Thank you for your application to become the girlfriend of a guy who already has a boyfriend. That’s on you; you thought he was single. And that he might be bi. It must have slipped your mind that attending a high school for the arts means that all four straight guys who aren’t assholes are already dating blonde, leggy dancers. It’s not your fault that this gay guy was taking Multivariable Calculus as a senior, and as a girl with math professor parents, you found that incredibly alluring. That one’s on Freud. Thank you again for your desire to find love. Don’t worry, after obsessively checking your annual horoscope for five years straight hoping for even a pleasurable hook-up, you’ll find someone who has not only passed Calculus, but is also really good at financial auditing. And he’s straight.

Sincerely,

The Gay/Straight Alliance at Dreyfoos School of the Arts

February 28, 2018

Dear Catastrophe Hebrew School Teacher,

Thank you for preaching to a generation of young minds that you don’t think God is real. Additionally, although we realize that Hebrew School can be worse than regular school, that in no way gives you an excuse to show your students which bathroom the administrators never check so they can squat on top of a toilet instead of performing “Oseh Shalom” in front of a bunch of old people for the millionth time. We are also grateful for your commitment to teaching eight-year-olds that the only reason to get bar mitzvahed is because of “the manischewitz wine” and “the after party.” We know these interests will serve you well in college.

Yours truly,

The Youth Education Program at Temple Judea

March 20, 2020

Dear Frequent Zillow User,

We appreciate your interest in apartments located in Greenwich Village in New York City. However, because the response your father gave when you asked him if you had a trust fund was “What’s that?” it is highly unlikely that you will be living there anytime soon unless all of your family dies within the next two to five years and you sell their body parts for money. I know you say it is your dream to live inside of a trash can with a rat as a roommate in the East Village, but I’m not sure you’ll even be able to afford that. We wish you every possible success living with your parents for the foreseeable future. At least they enjoy doing your laundry.

Regards,

A fluctuating post-pandemic economy

May 1, 2021

Dear Prestige Whore,

We are pleased to inform you that after being rejected from eleven colleges, attending the university your high school’s counselor told you to not even consider because it was “way below you” is the best decision you have ever made.
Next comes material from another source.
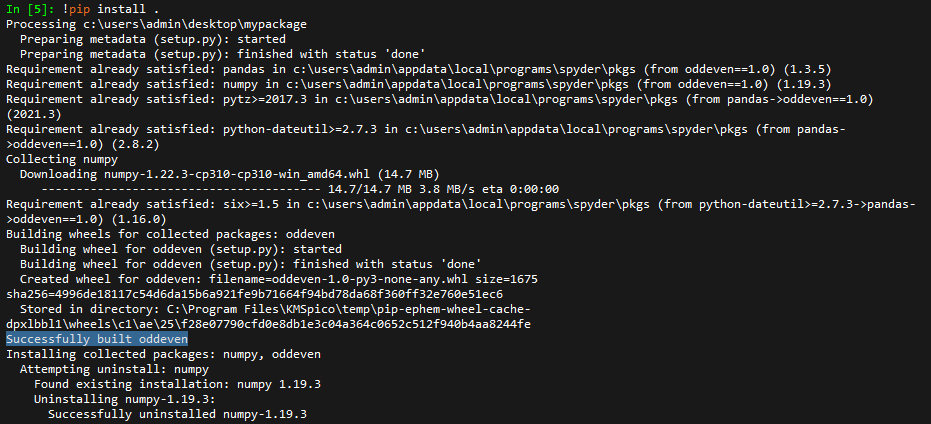The width and height of the screenshot is (931, 424).
Task: Click the highlighted 'Successfully built oddeven' line
Action: tap(97, 339)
Once a proud pessimist because you thought it reflected emotional maturity, you have become one of those people who are in love with every flower petal and every ray of light, every conversation that goes until 2 a.m and every professor who’s gone out of their way to help you succeed. Some days you are so deliriously happy that you worry something horrible is going to happen just to maintain the universe’s karmic balance. But that thought doesn’t strike you as often as it used to. We encourage you to keep finding beauty in everything. It’s served you well.

Sincerely,

A Newborn Epicurean Optimist

-Ruby Rosenthal

Ruby Rosenthal is a 2024 graduate of the Hollins MFA program in Roanoke, VA. Currently based in Chicago, she works as an executive assistant to a novelist and freelances for the Chicago Review of Books and Newcity Magazine.